Popski looked very surprised. What was this man talking about? “Yeah? There’s a bloody war on alright, but we’re on your side, mate, or haven’t you heard?”
Reeves tightened his lips, eyes obscure behind those goggles. “Well, sir,” he said. “Begging the Major’s pardon, but you and your whole lot are now prisoners of the British Army! What’s that you have parked out there?” Reeves gestured to the dark mass of the helo.
“Helicopter,” said Popski. “From the Russian navy. We’re on search and rescue out here, looking for the goddamned general.” He was beginning to lose his temper now, but his eye kept straying to the vehicle this man had climbed out of, and the longer he looked the stranger he felt about it. Had to be something new, as he had never seen anything like it. Fedorov was looking at it too, and now he knew he was suddenly facing another one of those impossible moments that had been strung out like pearls for all these many long months. Those were modern Infantry Fighting Vehicles, he knew, and he also knew who the 12th Royal Lancers were in the modern British Army. What was going on here? How could this man be standing here… How?

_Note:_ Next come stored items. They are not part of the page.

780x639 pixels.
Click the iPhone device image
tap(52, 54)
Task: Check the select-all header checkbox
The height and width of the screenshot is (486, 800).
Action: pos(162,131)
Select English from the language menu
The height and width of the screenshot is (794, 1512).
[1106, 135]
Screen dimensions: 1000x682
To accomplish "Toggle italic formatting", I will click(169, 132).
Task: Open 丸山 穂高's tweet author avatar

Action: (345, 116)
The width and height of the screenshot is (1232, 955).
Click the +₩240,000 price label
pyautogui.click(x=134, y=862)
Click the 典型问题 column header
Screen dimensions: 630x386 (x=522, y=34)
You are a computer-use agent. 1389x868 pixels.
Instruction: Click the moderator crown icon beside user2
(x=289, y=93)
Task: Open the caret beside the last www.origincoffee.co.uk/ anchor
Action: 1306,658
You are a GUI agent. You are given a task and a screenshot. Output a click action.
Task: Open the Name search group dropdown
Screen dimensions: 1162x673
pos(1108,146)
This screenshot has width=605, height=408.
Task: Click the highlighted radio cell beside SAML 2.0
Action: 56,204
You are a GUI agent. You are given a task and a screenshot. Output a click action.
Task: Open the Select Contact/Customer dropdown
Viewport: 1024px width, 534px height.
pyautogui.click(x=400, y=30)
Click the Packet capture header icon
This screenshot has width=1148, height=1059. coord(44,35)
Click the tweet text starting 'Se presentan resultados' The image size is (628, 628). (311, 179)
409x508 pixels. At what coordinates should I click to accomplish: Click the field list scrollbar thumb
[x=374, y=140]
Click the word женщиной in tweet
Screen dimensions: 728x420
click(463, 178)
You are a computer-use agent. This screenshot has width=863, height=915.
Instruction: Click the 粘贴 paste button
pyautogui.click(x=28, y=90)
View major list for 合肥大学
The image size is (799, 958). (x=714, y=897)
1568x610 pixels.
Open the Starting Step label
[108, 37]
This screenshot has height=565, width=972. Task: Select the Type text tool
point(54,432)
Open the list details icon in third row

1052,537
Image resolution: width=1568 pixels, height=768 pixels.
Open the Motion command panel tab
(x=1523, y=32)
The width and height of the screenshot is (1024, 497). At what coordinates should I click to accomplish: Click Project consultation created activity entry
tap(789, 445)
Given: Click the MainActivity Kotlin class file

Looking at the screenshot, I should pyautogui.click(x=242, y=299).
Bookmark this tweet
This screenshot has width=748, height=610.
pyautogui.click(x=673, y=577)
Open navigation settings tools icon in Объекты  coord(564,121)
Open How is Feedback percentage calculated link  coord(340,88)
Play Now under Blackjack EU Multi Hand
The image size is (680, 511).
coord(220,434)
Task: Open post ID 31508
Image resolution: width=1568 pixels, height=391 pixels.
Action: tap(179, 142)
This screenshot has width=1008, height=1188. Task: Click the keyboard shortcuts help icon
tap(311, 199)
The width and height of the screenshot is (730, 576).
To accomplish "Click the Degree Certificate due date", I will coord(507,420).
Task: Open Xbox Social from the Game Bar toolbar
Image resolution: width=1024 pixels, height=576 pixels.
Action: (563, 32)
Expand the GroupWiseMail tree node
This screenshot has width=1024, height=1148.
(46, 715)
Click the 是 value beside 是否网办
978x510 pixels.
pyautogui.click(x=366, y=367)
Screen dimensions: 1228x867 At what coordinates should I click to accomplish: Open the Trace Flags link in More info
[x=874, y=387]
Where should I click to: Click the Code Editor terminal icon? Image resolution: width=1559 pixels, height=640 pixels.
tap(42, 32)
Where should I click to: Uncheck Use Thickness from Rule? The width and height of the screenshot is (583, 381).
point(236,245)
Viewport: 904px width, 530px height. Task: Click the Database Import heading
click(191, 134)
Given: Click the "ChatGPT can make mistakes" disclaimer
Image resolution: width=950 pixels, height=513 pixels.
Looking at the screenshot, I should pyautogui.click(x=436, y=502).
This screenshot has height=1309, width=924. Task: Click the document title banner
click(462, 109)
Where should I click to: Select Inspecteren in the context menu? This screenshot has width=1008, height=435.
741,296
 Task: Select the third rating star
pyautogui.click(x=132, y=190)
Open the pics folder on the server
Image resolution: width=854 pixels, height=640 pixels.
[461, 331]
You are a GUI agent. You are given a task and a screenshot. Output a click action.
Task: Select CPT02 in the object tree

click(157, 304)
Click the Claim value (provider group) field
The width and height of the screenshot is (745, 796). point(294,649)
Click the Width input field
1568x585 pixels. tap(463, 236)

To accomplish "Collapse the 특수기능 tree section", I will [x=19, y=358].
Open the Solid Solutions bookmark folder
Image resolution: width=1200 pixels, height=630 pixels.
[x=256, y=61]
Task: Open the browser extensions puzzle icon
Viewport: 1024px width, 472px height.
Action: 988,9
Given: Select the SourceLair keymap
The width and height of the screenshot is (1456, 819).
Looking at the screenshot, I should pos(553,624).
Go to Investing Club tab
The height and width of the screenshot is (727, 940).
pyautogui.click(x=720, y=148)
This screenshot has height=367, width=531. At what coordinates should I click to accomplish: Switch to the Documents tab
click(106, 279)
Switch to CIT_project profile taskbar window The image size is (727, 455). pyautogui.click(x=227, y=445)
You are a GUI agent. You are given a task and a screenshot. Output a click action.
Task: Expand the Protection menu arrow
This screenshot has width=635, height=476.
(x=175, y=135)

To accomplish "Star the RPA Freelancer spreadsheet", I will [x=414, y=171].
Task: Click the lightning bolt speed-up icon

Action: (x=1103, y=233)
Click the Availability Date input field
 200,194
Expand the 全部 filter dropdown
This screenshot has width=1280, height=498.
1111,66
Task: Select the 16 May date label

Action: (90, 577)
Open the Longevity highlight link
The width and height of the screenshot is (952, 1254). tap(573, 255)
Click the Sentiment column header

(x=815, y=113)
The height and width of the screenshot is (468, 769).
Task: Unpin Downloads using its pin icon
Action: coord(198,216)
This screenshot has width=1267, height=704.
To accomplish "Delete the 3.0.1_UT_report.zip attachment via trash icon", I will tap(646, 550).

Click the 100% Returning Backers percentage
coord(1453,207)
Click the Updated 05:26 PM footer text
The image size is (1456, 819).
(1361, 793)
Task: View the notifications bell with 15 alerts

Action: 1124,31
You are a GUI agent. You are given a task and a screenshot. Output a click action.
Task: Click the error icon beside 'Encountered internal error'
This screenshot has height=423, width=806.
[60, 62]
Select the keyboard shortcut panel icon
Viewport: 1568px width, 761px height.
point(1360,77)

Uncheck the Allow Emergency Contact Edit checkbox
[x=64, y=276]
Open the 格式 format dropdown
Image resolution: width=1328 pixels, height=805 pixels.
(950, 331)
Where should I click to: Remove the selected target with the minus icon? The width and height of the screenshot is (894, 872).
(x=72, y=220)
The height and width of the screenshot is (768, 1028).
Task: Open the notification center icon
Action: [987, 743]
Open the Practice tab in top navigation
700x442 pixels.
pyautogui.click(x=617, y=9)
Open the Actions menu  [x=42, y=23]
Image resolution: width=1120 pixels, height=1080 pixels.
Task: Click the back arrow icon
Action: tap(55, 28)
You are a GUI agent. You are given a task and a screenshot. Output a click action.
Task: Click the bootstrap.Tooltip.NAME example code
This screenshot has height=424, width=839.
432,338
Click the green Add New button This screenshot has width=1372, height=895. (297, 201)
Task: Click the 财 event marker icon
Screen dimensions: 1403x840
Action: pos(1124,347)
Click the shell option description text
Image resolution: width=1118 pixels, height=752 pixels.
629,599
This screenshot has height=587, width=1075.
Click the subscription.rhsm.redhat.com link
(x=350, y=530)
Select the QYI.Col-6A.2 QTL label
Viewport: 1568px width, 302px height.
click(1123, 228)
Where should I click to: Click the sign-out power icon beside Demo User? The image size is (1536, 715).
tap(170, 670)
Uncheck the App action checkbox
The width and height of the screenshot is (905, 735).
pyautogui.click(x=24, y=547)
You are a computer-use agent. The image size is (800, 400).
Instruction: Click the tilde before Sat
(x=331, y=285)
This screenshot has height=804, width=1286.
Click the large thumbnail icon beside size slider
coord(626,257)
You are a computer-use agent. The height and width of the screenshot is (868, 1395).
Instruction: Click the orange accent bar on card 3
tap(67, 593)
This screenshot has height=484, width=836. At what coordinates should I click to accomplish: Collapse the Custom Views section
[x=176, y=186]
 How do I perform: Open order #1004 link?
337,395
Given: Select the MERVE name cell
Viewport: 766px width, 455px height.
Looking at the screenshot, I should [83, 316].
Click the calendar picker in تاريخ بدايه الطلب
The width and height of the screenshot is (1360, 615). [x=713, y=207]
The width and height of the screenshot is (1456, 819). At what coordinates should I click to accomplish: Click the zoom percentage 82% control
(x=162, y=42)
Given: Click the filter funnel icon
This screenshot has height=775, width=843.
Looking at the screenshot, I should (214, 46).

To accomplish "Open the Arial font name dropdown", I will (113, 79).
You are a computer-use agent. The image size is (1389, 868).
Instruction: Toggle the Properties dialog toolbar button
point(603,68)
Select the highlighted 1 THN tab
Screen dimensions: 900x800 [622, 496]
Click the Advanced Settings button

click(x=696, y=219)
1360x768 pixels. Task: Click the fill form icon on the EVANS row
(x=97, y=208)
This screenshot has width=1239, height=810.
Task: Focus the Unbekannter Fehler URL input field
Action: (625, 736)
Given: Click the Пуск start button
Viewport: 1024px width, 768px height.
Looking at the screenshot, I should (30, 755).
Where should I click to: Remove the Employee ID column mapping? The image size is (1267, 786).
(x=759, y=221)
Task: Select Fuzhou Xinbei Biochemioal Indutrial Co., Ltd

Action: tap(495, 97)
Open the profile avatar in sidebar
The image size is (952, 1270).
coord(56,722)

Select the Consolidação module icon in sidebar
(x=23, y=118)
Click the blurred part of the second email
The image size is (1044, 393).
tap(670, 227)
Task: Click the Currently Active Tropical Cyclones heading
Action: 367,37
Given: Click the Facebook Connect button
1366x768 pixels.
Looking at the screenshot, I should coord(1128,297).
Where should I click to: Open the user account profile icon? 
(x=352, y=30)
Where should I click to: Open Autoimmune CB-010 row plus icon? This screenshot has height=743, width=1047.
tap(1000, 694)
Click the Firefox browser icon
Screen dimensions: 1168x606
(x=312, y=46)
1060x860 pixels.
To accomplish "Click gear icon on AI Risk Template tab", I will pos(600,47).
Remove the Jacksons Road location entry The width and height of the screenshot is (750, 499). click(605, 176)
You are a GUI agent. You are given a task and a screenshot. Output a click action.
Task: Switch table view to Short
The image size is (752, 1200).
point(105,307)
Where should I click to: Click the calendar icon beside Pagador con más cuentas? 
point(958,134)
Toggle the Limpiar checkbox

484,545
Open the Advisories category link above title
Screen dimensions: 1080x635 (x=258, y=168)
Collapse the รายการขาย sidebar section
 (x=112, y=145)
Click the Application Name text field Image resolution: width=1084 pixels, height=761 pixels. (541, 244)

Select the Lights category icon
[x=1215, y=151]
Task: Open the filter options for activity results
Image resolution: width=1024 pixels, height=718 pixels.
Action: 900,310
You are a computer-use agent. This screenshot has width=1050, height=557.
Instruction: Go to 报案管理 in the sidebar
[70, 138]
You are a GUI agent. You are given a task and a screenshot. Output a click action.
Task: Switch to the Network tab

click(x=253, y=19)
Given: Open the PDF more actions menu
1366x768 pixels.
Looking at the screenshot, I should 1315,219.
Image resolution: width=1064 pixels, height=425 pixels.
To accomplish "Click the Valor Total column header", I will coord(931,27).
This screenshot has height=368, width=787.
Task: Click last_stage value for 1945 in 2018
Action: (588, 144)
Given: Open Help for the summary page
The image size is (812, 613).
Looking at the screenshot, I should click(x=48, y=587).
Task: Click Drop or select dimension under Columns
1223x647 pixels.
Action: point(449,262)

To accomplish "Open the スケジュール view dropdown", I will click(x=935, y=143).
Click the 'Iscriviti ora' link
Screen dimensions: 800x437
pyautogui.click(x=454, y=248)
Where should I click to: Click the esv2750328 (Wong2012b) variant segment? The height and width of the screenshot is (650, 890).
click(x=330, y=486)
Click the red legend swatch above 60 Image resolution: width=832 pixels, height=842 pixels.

Then he realized that his own presence here at this moment was an equal impossibility, yet this moment was real, as iron clad as reality ever got in the cold steel of what he now recognized as the barrel of a 25mm autocannon pointed his way. He could hear the engines of many more vehicles obscured by the blowing sand. Something had happened. The mirror of history had cracked again, and they had moved one way or another. Either these men came here through the fire of time, slipped through a crack in fate’s battered hourglass, or he and the KA-40 had flown through a hole in time again, only to reach their own day and era in 2021…
Then he remembered Orlov, and that thing he had been playing with that had burned like a fallen star and nearly scalded his hand. My God, he thought. We’re riding the tiger’s back again, and heaven help us now.